— Exercise brief —
Pull out from the material below all lines with "button".

— Material supplied —
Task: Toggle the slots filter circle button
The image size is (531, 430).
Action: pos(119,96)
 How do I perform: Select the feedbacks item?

--

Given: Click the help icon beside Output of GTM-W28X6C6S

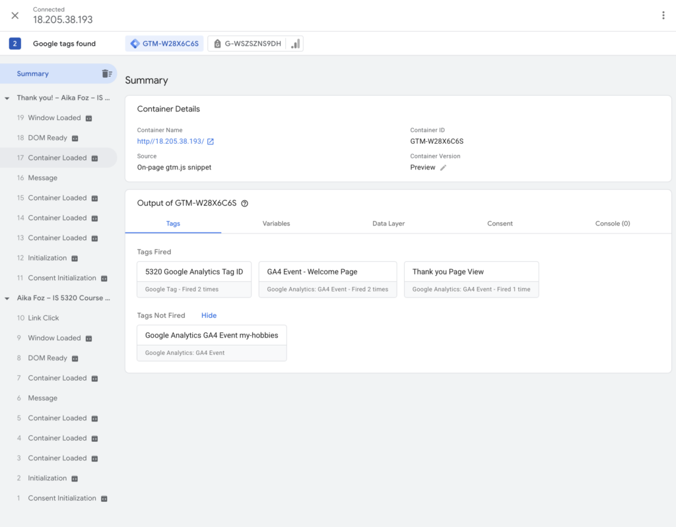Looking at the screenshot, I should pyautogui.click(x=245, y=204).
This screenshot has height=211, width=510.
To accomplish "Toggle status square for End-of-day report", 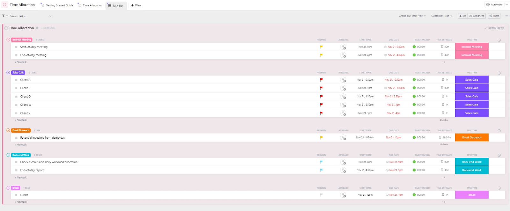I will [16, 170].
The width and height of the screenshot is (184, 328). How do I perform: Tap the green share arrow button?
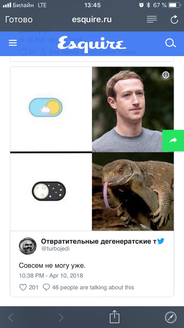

— Answer below —
Task: Toggle the slots filter circle button
The width and height of the screenshot is (184, 328). How do I perform: Tap the green share arrow button?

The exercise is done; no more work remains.